== DOCUMENT SECTION ==

Then there’s the waste. Americans throw away 35 billion plastic water bottles a year. Are you thinking what I’m thinking? That’s a lot of Americans. (I’m sorry, that one was just for me). In Toronto we consume 100 million plastic bottles a year. Guess what? I just found all the clean water that the children are looking for.

This business is so sinister that when San Francisco announced their bottled water ban, The American Beverage Association, which includes Coca-Cola Co. and Pepsi Co. said in a statement that the ban was “nothing more that a solution in search of a problem. This is a misguided attempt by city supervisors to decrease waste in a city of avid recyclers.” So they’re saying, we should continue making bottled water because people are good at recycling? Excuse me while I stand in front of an oncoming train because that would hurt less than this diabolical lie.

===
== DATA EXCERPTS ==

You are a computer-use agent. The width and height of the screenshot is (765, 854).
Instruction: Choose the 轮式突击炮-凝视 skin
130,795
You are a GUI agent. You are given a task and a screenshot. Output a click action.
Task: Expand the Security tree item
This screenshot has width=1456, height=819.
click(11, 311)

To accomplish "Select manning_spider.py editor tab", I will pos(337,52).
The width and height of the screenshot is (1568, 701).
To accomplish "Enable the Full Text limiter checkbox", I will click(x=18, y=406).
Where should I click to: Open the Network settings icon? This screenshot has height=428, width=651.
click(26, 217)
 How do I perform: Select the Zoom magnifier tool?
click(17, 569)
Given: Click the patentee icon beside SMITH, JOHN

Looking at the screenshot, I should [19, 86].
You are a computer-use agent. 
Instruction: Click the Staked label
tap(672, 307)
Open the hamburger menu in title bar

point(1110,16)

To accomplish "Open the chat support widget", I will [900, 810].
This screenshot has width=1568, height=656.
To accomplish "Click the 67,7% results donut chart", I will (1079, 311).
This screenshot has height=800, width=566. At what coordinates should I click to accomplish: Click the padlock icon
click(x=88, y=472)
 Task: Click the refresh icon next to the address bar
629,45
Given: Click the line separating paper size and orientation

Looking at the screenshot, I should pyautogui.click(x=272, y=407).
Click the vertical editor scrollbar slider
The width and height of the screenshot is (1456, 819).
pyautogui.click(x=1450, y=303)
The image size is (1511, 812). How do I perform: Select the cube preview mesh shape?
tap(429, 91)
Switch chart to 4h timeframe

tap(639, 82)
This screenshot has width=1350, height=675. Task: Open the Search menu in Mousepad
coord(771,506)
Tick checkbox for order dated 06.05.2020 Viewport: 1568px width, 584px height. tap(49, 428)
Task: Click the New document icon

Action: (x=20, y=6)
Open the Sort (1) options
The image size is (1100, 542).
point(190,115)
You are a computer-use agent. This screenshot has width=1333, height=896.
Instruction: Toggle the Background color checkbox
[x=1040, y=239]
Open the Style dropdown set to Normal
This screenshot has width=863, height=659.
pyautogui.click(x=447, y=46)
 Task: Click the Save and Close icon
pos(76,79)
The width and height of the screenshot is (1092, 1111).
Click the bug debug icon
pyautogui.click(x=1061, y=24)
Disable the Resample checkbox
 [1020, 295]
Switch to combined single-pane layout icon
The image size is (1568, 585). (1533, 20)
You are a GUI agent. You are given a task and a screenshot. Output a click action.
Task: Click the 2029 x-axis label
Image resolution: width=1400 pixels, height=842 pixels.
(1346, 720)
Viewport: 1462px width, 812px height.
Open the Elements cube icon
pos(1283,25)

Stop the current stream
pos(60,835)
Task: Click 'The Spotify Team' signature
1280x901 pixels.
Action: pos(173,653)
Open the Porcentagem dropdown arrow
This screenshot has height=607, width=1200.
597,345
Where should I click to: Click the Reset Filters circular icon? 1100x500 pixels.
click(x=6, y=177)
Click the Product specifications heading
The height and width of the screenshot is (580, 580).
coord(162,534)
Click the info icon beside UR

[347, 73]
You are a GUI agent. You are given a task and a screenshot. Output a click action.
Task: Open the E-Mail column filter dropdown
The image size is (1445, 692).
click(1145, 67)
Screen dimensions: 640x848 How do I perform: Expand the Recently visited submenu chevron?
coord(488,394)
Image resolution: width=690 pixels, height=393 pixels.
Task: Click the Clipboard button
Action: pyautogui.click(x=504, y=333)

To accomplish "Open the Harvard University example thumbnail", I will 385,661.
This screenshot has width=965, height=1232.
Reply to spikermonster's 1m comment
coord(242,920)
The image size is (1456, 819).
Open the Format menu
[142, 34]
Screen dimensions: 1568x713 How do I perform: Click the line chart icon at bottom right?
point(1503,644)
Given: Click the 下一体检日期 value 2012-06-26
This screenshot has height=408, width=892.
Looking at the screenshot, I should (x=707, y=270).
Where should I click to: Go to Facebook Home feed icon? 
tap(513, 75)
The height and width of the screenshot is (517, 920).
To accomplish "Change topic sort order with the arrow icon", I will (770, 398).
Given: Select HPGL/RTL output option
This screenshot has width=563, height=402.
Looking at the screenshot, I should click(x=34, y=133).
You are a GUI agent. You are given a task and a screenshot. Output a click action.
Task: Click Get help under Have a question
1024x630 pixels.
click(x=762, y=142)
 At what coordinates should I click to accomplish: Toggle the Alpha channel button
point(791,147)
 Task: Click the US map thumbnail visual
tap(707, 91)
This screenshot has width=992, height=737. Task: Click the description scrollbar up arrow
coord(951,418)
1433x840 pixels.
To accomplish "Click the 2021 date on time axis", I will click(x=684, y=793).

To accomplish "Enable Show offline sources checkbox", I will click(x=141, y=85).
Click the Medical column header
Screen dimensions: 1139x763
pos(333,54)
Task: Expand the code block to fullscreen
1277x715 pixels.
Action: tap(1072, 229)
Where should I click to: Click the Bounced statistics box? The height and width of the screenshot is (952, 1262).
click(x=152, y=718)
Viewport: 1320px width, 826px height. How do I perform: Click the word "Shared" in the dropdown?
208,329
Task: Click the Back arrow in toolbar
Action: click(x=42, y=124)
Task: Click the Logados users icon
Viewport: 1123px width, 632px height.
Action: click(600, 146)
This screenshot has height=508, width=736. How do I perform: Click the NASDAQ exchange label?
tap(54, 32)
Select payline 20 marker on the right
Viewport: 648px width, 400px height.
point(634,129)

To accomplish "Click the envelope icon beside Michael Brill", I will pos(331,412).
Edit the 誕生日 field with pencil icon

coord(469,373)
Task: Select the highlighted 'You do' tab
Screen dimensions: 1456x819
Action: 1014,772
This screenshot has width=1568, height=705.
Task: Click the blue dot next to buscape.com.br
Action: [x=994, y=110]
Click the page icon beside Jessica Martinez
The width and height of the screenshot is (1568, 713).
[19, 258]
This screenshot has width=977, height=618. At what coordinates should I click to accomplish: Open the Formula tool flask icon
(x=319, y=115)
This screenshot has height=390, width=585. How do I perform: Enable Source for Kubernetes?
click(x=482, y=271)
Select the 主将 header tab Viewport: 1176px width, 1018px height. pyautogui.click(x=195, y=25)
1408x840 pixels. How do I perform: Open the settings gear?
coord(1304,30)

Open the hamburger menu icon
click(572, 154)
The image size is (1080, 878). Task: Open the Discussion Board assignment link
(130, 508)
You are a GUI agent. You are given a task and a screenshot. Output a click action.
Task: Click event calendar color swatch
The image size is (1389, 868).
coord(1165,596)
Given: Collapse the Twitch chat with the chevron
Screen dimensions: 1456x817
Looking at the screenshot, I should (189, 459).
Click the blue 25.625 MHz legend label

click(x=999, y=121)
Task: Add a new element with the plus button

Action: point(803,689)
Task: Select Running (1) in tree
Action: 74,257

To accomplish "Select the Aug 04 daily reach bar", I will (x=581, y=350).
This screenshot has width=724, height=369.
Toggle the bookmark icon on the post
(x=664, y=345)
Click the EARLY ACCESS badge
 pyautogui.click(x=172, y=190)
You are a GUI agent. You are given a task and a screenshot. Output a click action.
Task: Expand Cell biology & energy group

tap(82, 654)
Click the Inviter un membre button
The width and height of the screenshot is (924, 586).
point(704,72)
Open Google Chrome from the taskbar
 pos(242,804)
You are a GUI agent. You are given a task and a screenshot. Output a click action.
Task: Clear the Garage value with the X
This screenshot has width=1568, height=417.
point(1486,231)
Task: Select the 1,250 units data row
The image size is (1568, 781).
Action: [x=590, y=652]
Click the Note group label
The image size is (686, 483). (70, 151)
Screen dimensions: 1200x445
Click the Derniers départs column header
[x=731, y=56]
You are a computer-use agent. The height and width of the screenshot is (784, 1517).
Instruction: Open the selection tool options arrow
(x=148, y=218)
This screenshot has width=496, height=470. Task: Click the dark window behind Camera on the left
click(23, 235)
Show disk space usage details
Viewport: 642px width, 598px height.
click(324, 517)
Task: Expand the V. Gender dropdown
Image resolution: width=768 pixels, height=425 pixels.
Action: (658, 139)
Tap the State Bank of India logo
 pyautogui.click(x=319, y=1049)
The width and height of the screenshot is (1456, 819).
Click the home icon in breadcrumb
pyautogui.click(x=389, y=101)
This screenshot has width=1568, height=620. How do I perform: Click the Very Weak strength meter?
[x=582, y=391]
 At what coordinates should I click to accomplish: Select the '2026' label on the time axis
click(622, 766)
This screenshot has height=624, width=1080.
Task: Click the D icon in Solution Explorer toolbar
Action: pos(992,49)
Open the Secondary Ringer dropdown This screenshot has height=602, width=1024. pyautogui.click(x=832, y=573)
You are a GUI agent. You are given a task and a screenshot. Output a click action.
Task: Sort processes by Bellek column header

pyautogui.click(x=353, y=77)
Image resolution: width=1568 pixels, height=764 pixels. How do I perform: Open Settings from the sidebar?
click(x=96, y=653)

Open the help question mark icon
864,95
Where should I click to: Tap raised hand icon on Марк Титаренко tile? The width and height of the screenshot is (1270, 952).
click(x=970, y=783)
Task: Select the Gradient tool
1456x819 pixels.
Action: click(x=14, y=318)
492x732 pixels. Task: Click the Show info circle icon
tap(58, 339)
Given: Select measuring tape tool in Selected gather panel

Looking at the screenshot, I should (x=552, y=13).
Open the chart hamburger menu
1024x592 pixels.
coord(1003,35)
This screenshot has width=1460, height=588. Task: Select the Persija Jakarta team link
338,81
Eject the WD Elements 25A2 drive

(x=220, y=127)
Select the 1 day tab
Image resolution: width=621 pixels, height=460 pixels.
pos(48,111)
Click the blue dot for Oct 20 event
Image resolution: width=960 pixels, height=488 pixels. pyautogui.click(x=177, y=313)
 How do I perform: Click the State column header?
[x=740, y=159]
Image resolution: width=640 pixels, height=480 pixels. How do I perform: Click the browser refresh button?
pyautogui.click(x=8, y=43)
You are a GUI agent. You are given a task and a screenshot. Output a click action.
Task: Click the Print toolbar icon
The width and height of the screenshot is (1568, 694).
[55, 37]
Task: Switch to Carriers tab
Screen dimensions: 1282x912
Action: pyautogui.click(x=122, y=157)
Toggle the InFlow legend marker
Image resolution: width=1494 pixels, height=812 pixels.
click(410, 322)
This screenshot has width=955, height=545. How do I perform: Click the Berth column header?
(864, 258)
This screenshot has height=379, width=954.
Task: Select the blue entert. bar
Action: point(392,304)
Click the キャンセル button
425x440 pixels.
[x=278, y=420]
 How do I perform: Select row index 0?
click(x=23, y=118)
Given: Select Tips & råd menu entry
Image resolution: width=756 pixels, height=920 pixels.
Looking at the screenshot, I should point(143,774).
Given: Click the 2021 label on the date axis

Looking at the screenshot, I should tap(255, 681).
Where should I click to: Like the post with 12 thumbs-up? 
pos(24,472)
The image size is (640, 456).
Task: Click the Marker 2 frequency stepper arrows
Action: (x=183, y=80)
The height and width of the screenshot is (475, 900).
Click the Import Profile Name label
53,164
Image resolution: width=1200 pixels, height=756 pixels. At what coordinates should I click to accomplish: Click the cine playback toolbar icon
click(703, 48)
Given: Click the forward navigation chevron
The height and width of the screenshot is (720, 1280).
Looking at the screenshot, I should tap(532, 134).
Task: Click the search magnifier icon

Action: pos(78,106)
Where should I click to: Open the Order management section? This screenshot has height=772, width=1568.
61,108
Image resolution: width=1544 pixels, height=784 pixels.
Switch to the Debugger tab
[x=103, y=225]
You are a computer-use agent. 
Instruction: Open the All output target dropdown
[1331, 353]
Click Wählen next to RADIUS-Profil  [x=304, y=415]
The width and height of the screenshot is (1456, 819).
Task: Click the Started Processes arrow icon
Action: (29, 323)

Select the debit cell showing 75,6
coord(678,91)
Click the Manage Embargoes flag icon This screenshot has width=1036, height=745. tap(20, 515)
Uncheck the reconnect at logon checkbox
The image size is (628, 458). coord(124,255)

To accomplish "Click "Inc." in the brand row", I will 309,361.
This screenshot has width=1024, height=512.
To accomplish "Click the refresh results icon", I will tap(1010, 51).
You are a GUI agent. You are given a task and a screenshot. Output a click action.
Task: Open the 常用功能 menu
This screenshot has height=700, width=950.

===

■ **WHAT TO PRODUCE**
In the passage on bottled water:
1. How many plastic water bottles do Americans throw away each year?
2. How many plastic bottles are consumed in Toronto each year?
3. Which two companies does the passage name as members of The American Beverage Association?

■ **THE ANSWER**
1. 35 billion
2. 100 million
3. Coca-Cola Co. and Pepsi Co.